▼▼▼

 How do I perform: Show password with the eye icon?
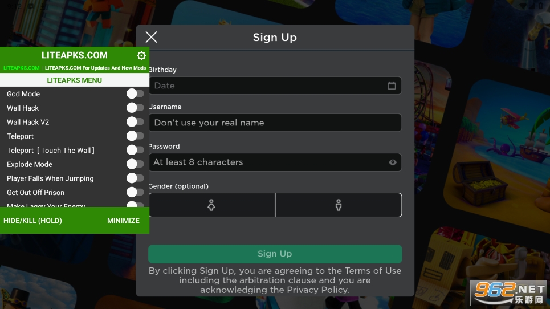point(393,162)
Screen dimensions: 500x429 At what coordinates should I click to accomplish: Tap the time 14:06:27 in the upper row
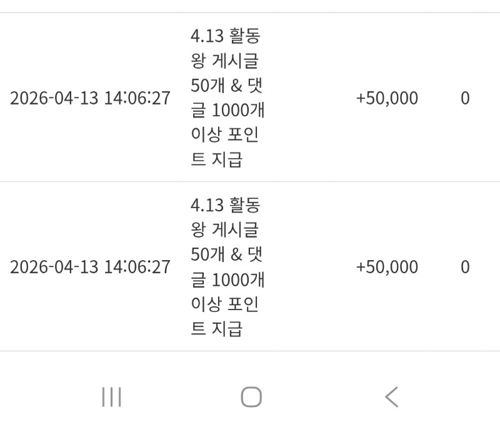click(x=137, y=99)
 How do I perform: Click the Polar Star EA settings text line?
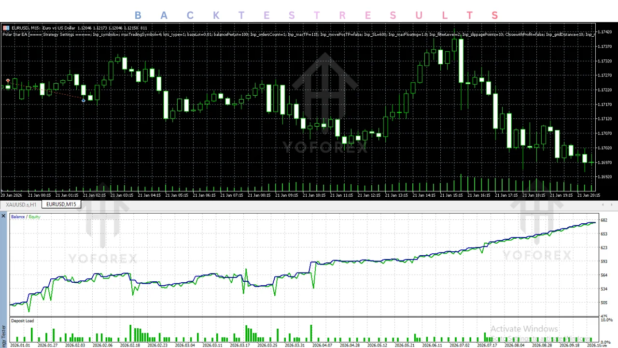pyautogui.click(x=299, y=35)
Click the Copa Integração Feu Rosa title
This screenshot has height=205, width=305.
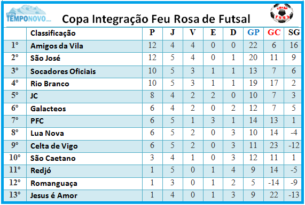tap(156, 19)
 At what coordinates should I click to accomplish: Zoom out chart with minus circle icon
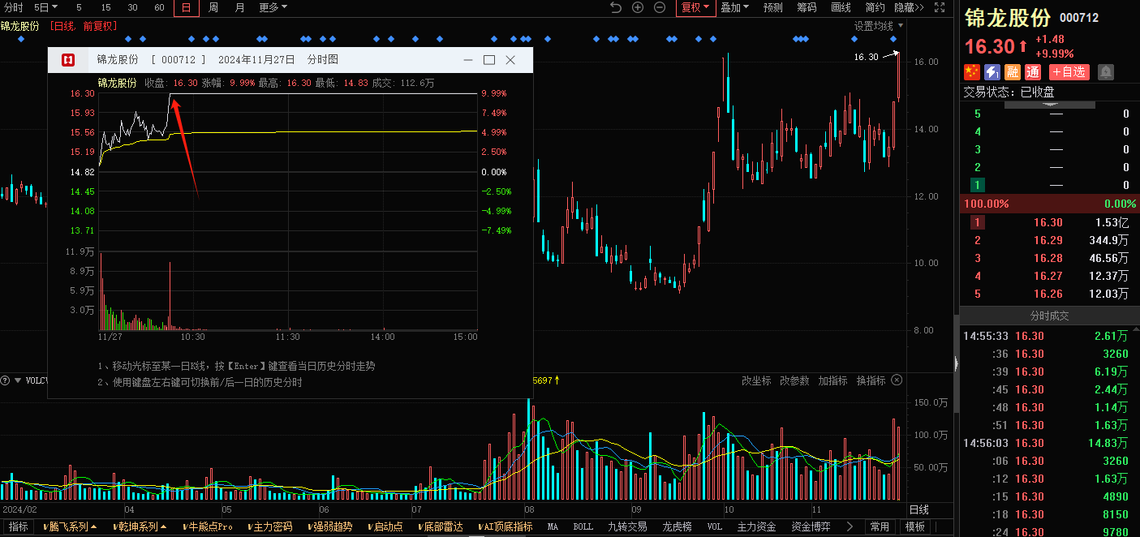pyautogui.click(x=660, y=7)
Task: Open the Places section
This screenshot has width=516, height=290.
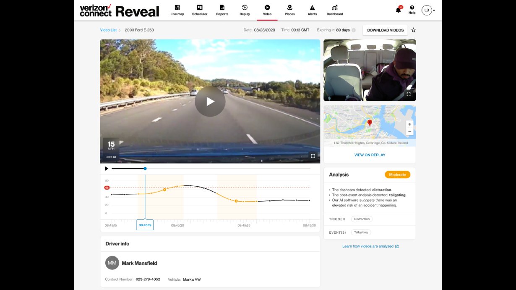Action: pyautogui.click(x=289, y=10)
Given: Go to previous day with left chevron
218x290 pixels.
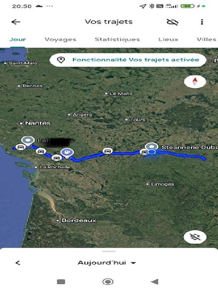Looking at the screenshot, I should click(18, 263).
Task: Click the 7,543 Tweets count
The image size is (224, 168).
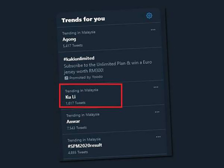Action: click(77, 128)
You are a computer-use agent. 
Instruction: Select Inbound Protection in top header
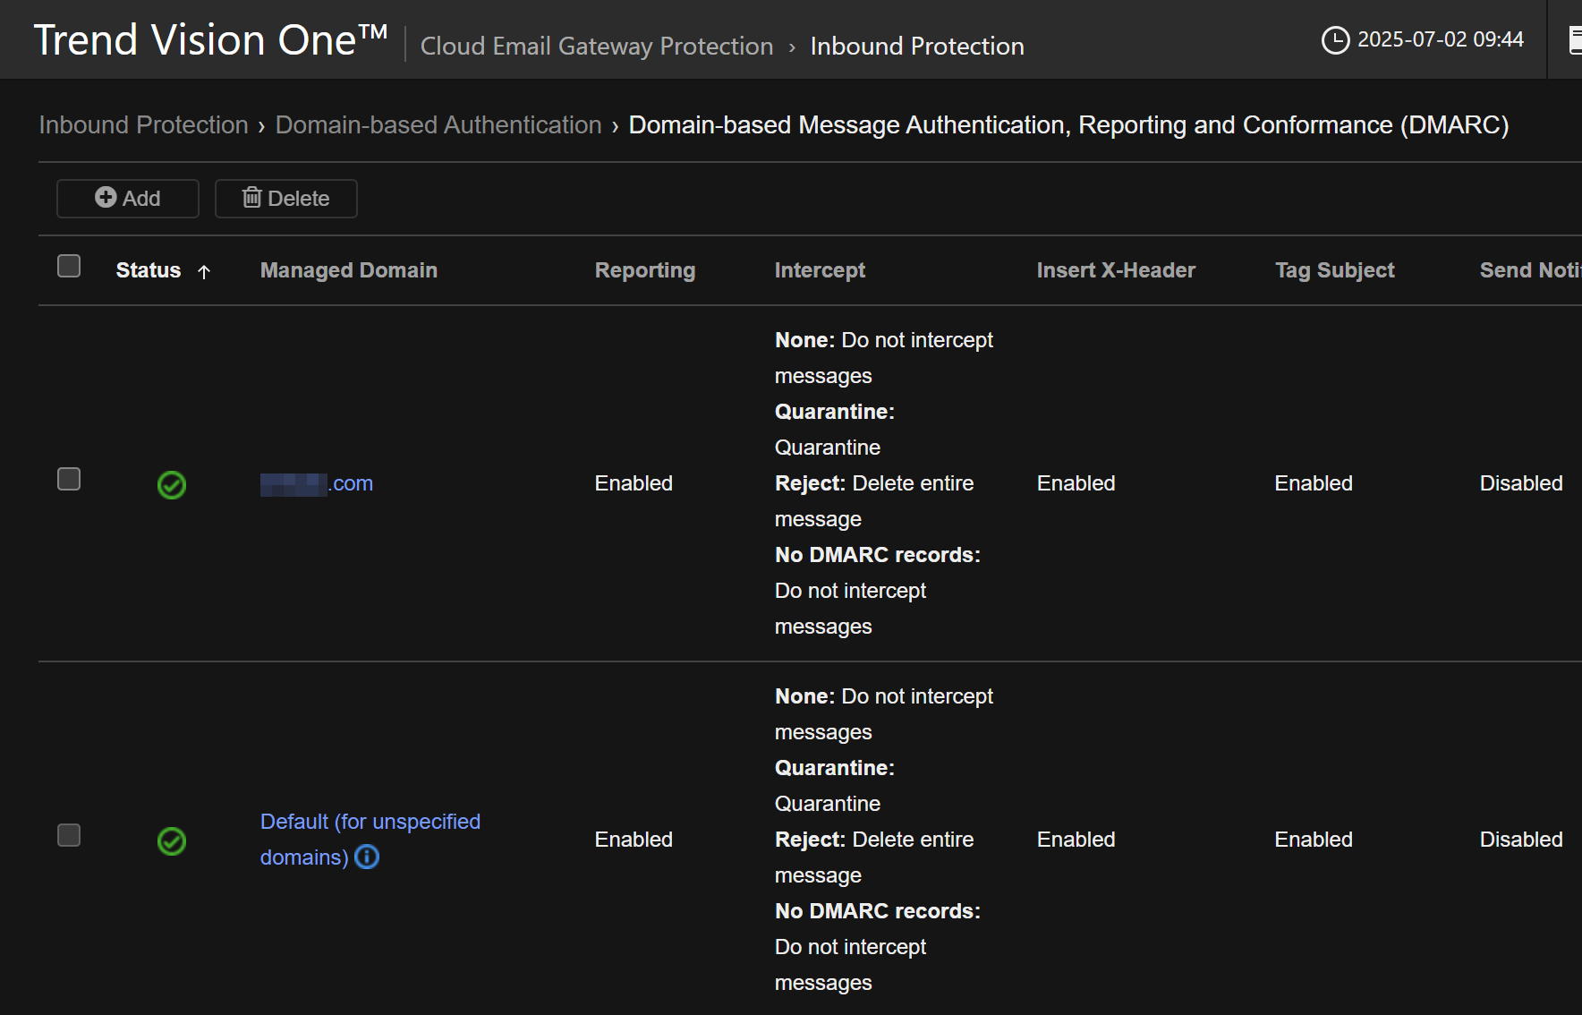coord(916,47)
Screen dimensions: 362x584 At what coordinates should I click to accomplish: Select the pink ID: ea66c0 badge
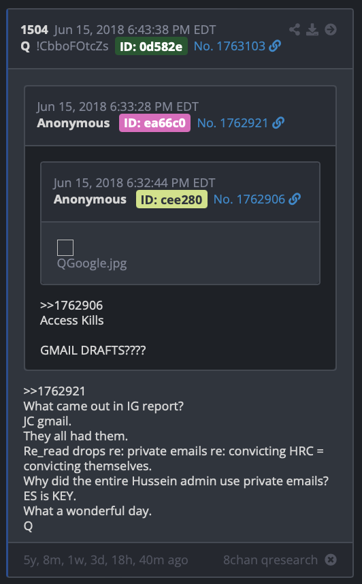tap(154, 123)
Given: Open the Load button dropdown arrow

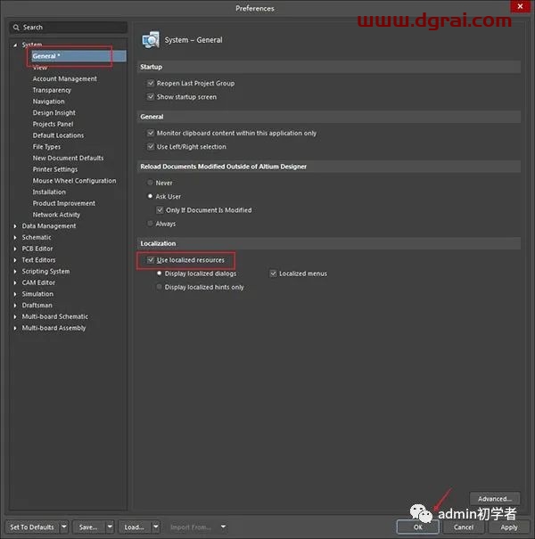Looking at the screenshot, I should point(156,527).
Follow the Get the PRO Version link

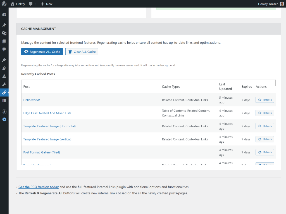tap(38, 187)
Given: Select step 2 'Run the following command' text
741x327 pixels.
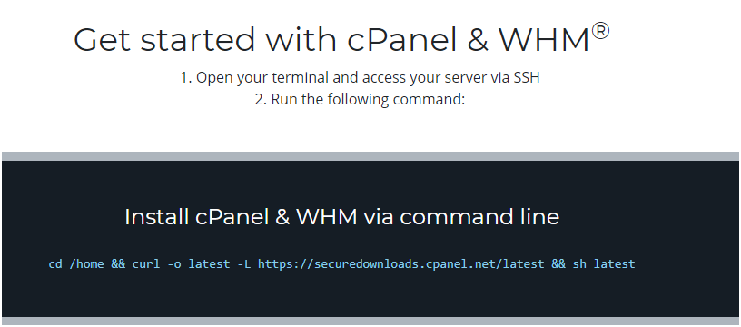Looking at the screenshot, I should click(361, 100).
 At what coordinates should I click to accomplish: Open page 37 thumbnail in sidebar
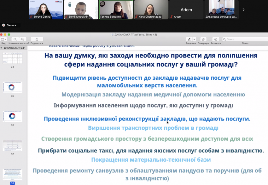point(13,145)
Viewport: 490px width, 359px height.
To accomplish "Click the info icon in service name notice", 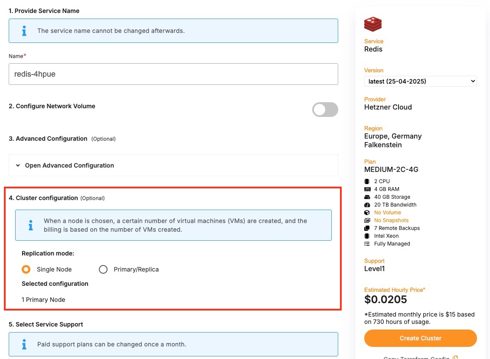I will click(x=24, y=31).
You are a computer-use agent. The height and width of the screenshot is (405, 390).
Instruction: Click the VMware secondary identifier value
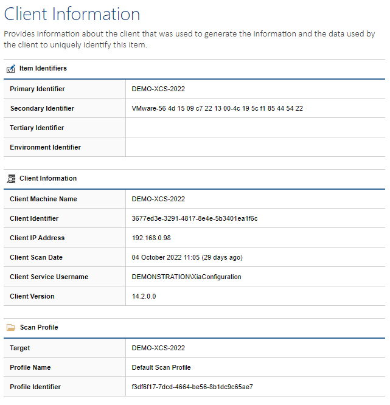coord(217,108)
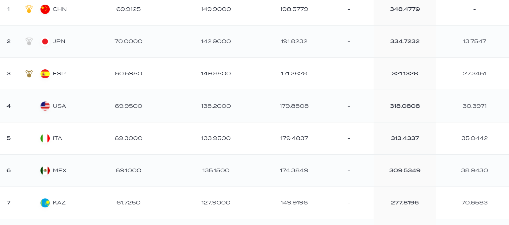Click the Mexico flag icon
The image size is (509, 225).
(x=45, y=171)
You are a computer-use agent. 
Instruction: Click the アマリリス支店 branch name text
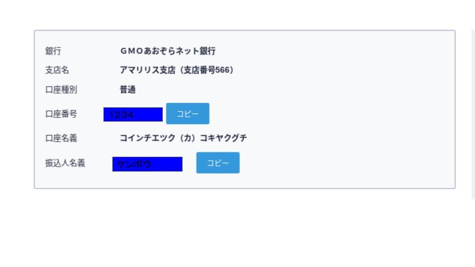click(x=147, y=70)
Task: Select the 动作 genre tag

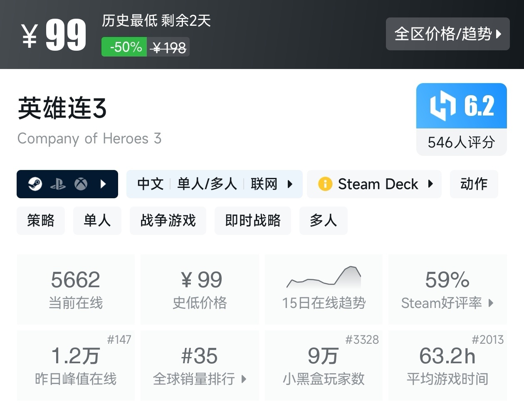Action: (x=474, y=184)
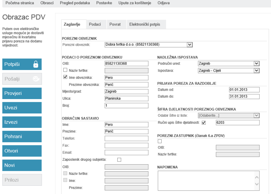The image size is (271, 194).
Task: Toggle the Naziv tvrtke checkbox
Action: (65, 70)
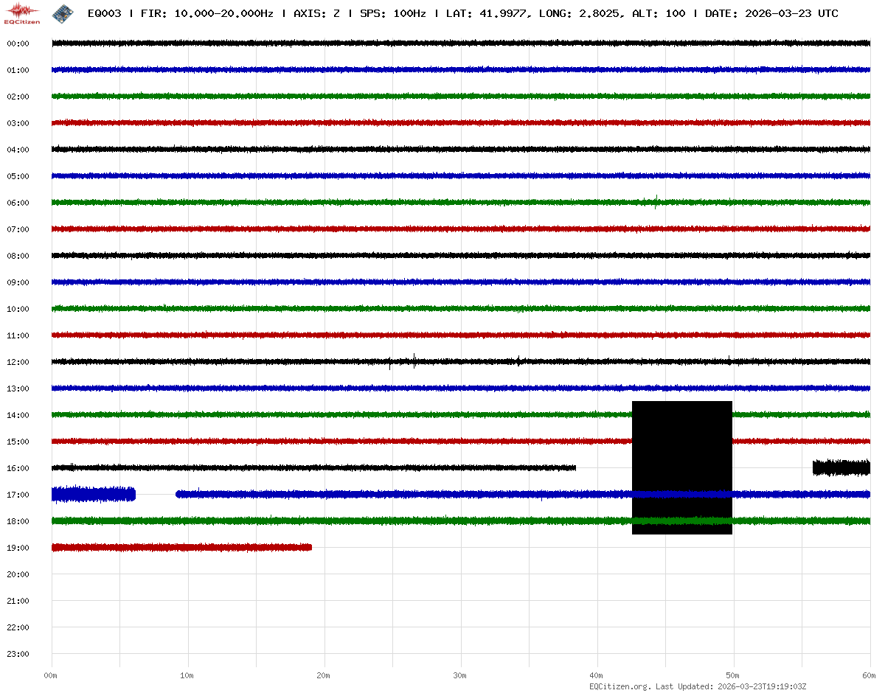Click the spike on the 06:00 green trace
Viewport: 885px width, 693px height.
[x=656, y=201]

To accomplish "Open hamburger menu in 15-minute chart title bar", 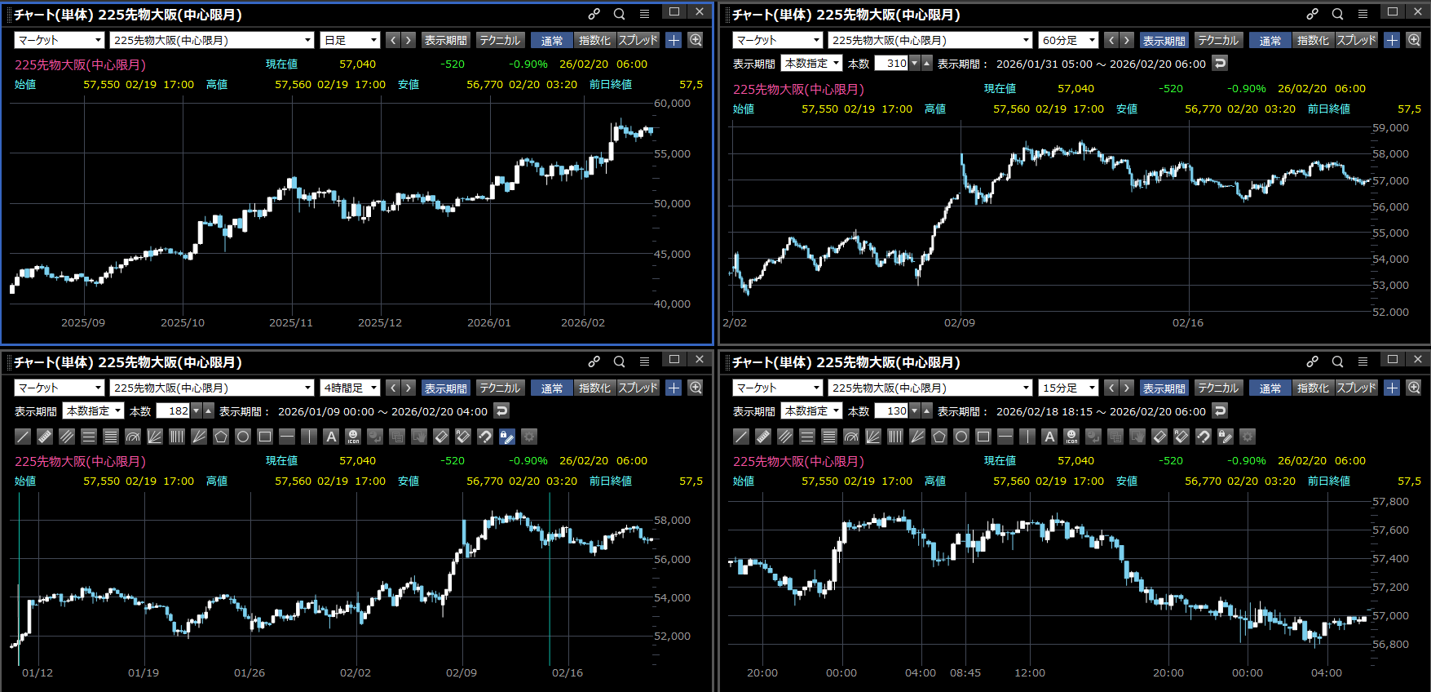I will [x=1363, y=362].
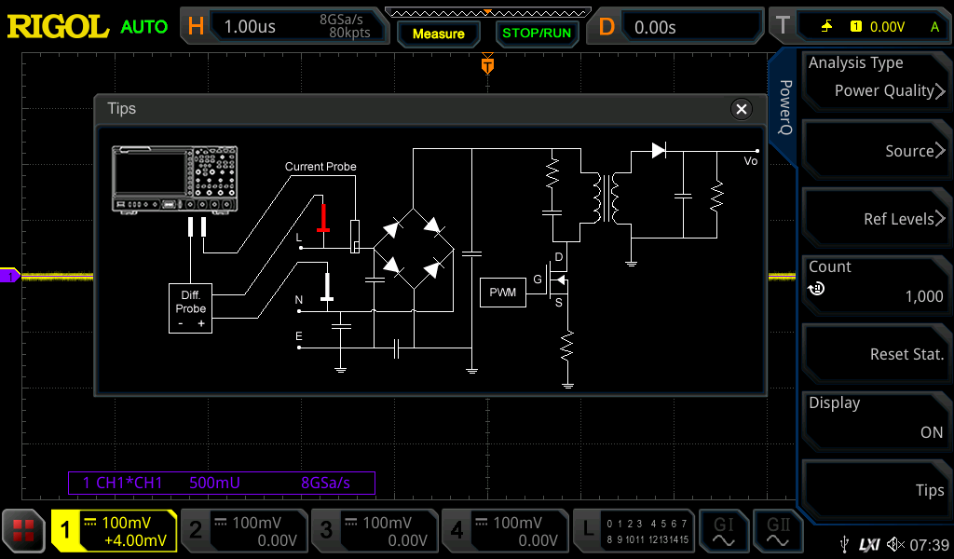The width and height of the screenshot is (954, 559).
Task: Toggle Display ON setting
Action: [x=875, y=417]
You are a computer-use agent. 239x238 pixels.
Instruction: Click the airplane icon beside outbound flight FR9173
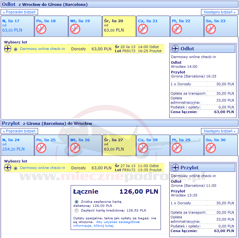[8, 49]
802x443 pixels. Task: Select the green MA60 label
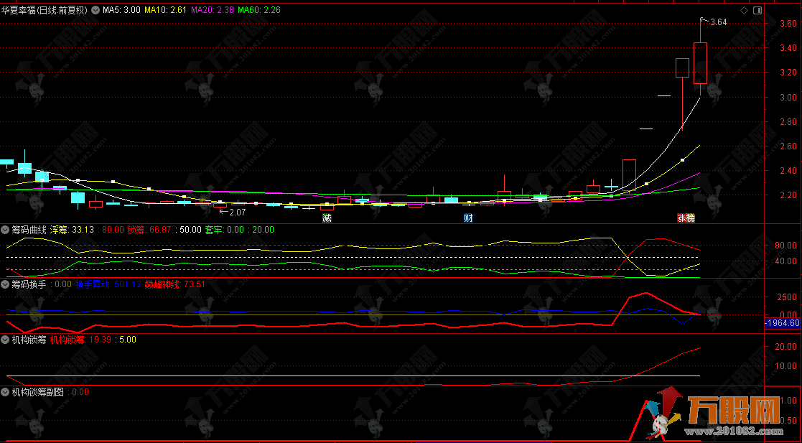click(258, 11)
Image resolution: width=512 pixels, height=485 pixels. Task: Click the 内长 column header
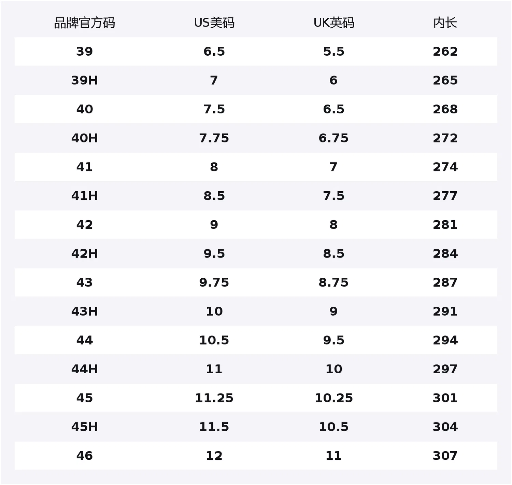(445, 23)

▲▲▲

TASK TO CARRY OUT: What lines above contain the word "agent"? Return each such line.

ANSWER TO THIS EXERCISE:
You are a computer-use agent. 
You are a computer-use agent. The height and width of the screenshot is (405, 390).
You are a computer-use agent. 
You are a computer-use agent. 239x238 pixels.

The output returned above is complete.